:: Extract provided ::
◇ ◇ ◇ ◇ ◇

The smart spender
Indian consumers are getting smart about fulfilling their aspirations. Research shows that while they want a lot more in their lives, they are going about getting those things on the best possible terms and prices. Anita Sharan writes. Spending likely to become more selective in India | Reasons for Trading up (% of respondents)business Updated: Jul 04, 2011 01:37 IST
Indian consumers are getting smart about fulfilling their aspirations. Research shows that while they want a lot more in their lives, they are going about getting those things on the best possible terms and prices.
A study by Boston Consulting Group, Winning Indian Consumers in 2011, observes that consumers are showing a shift from conspicuous to conscious consumption spending. Consumers want to cut spending on non-essential items (74%), shop around to find the best prices (63%), shop more often at discount stores (64%), buy more products on promotion (60%) and defer major expenses that can wait (61%).
This behaviour trend has been triggered by two years of high inflation but, according to Abheek Singhi, partner and director, BCG India, "The conspicuous-to-conscious spending is a longer term trend that will continue," even though 75% of Indians feel that the economy will improve in the future.
Meena Kaushik, executive chairperson, Quantum Research, a qualitative research firm, states: "Smart shopping, stretching one's money and getting great deals have always been part of the Indian consumer's shopping psyche. What we believe is happening is that consumers are more ready to widen their product and brand repertoires, indicating their readiness to experiment, gain a wider exposure and make considered choices."
"It's more of a shifting behaviour of save here to spend there, something that's triggering trading-up and trading-down in buying behaviour," Singhi said. "Trading up happens where the consumer is willing to pay extra premium for a perceived benefit, which can range from emotional to functional though the consumer can normally not differentiate between the two."
Quantum finds that the consumer is straddling parallel need states and is in a perpetual struggle to reconcile these: the self indulgent, pampering, 'living the modern lifestyle' side that comes with money and plethora of branded choices; and the traditional 'middle class' conditioning towards more cautious, planned, guilt free spending.
It's not that Indian consumers are not willing to pay more for products. Trade-ups are happening, finds BCG, in categories such as health, fresh foods and kids. Brand name is another reason to trade up, driven by the increasing importance of social status.
Trading down is happening in discretionary categories such as jewellery, athletic shoes, sporting equipment, entertainment, eating out, leisure travel, and wines and spirits. "More people are buying holiday packages, but they are looking for the best deals on them," said Singhi. "Unless the product is differentiated, people will trade up or trade down in the same category."

◇ ◇ ◇ ◇ ◇

:: Input data ::
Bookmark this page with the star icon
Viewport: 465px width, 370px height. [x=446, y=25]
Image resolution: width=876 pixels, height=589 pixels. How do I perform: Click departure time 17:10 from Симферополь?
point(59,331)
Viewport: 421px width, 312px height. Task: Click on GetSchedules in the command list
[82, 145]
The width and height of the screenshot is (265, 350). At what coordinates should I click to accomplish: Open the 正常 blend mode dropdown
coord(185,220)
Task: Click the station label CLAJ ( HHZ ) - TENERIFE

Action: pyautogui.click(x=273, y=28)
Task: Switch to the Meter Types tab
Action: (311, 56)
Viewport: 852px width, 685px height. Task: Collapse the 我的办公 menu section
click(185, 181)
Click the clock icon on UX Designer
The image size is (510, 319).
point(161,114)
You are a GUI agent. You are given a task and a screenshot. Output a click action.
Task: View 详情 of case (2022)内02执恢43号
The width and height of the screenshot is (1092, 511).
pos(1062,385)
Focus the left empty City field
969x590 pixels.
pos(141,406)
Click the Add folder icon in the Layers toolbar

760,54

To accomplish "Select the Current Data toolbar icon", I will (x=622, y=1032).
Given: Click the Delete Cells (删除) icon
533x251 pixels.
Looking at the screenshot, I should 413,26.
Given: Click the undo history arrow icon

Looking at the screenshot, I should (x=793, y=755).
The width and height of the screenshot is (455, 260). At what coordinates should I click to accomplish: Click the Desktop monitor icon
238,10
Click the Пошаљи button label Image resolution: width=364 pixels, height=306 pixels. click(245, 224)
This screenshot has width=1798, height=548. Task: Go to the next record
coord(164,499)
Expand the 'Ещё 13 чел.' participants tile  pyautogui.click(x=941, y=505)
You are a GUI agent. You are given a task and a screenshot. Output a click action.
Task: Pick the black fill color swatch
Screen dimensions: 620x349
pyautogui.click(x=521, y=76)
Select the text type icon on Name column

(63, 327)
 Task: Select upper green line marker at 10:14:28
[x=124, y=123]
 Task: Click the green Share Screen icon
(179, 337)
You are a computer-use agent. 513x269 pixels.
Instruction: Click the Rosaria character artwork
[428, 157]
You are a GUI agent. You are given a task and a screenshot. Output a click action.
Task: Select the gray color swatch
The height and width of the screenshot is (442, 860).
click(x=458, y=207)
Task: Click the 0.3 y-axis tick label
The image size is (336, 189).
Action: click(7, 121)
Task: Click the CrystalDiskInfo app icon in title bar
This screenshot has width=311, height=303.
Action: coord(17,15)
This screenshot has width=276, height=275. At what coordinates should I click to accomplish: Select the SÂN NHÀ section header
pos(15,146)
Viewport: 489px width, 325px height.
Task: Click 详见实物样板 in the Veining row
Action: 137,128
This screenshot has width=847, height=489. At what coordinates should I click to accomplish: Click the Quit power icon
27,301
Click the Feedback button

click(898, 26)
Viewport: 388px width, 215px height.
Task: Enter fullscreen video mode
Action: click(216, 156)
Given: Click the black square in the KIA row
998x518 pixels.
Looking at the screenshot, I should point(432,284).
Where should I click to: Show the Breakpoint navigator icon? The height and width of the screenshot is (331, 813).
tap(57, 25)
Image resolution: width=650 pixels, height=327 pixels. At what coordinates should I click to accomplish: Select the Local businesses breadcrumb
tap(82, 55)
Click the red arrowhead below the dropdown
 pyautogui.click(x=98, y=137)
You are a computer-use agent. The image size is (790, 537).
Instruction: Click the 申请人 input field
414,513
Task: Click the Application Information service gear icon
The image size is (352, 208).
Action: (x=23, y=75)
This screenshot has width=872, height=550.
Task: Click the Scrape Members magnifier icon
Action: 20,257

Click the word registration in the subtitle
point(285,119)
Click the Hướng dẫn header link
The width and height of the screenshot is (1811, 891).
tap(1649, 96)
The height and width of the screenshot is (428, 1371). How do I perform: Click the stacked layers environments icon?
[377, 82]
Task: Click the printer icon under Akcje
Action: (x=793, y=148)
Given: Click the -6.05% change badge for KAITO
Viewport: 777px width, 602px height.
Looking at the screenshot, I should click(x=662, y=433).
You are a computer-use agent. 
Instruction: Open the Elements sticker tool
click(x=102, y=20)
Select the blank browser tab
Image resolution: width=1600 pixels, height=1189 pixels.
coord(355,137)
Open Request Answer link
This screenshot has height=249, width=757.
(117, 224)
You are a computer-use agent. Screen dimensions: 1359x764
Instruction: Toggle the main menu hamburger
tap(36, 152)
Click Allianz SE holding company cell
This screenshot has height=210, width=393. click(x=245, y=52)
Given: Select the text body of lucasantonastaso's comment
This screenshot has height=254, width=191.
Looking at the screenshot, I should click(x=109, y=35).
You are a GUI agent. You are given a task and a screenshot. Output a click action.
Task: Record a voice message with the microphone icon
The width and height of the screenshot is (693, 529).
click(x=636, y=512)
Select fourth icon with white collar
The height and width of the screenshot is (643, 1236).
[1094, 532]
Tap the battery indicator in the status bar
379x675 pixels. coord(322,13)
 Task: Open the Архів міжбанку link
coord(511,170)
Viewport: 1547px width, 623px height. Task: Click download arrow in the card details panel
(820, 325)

◇ ◇ ◇ ◇ ◇

:: Exercise instructions ::
(a) In the article on Indian consumer spending, transcribe the passage that begins at the words "This behaviour trend" and stops after the words "in the future.".
(b) Decide whether each statement agrees with the article on Indian consumer spending. Answer yes or no, and quote the deciding words from the article.
(i) In the Boston Consulting Group study, 64% of consumers want to shop more often at discount stores.
(ii) According to BCG, trading down is happening in health and fresh foods.
(iii) 75% of Indians feel the economy will improve in the future.
(c) Write the next part of the article on Indian consumer spending, continuing from its final sentence.
These records come from a source unrelated to the article.

:: Written answers ::
(a)
This behaviour trend has been triggered by two years of high inflation but, according to Abheek Singhi, partner and director, BCG India, "The conspicuous-to-conscious spending is a longer term trend that will continue," even though 75% of Indians feel that the economy will improve in the future.

(b)
(i) Yes: "shop more often at discount stores (64%)"
(ii) No: "Trade-ups are happening, finds BCG, in categories such as health, fresh foods and kids."
(iii) Yes: "75% of Indians feel that the economy will improve in the future."

(c)
Sharda Agarwal, director, Marketgate, pointed to differentiation that can matter: "Nissan Micra, an 'A' segment entry level car, offers keyless entry, a higher order feature that comes with the high end 'C' or 'D' segment cars. As an unexpected feature, the differentiation stands out."
Pointing to a not-so-clear distinction, Srilekha Agarwal, director, Quantum, observed: "Spending is sometimes linked to family honour and there are have-to-have products and brands, the 'right' level of celebrations that announce and preserve family status and honour. Anything less would reflect poorly on the family." In this context, Indian weddings, hospitality, travel and leisure, apparel, jewelry, personal care and home décor could see upped spends.
Rinita Singh, MD, Quantum Consumer Solutions, added: "Conscious is not always equal to a discounted low price and conspicuous is not always a higher price purchase. A discounted designer bag may still be conspicuous consumption for the average middle class no matter how discounted it is, whereas a range of exorbitant skincare products may be a conscious purchase for a top end consumer and not be conspicuous consumption at all."
Singhi pointed to the two kinds of urban consumers who have similar aspirations. "There is the upper income urban consumer who has the money to spend. And there is the low income urban consumer whom inflation is hurting the most. Both want more and are confident of getting more." He said that those brands sitting in the middle - not premium, not mass - are going to be in trouble as consumers trade up or down in the same categories.
The BCG study also observes that consumers looking for deals may also be enthused by the thrill of a good deal - the "paisa vasool" feeling, rather than be driven by need. This has been further fuelled by brands offering more "bargain hunting" sales and offers across product categories.
For the brand, the new dynamic and vigilant consumer means much greater focus on what BCG calls the "last three feet" and what a lot of others call "the last mile" in retail - the space in which shopping consumers make their final purchase decisions and where brands can swing purchase decisions in their own favour.
"Increasingly important now and in the future will be not just big media campaigns to build brands, but promotions and helping consumers choose your brand at the point of sale," Singhi emphasised.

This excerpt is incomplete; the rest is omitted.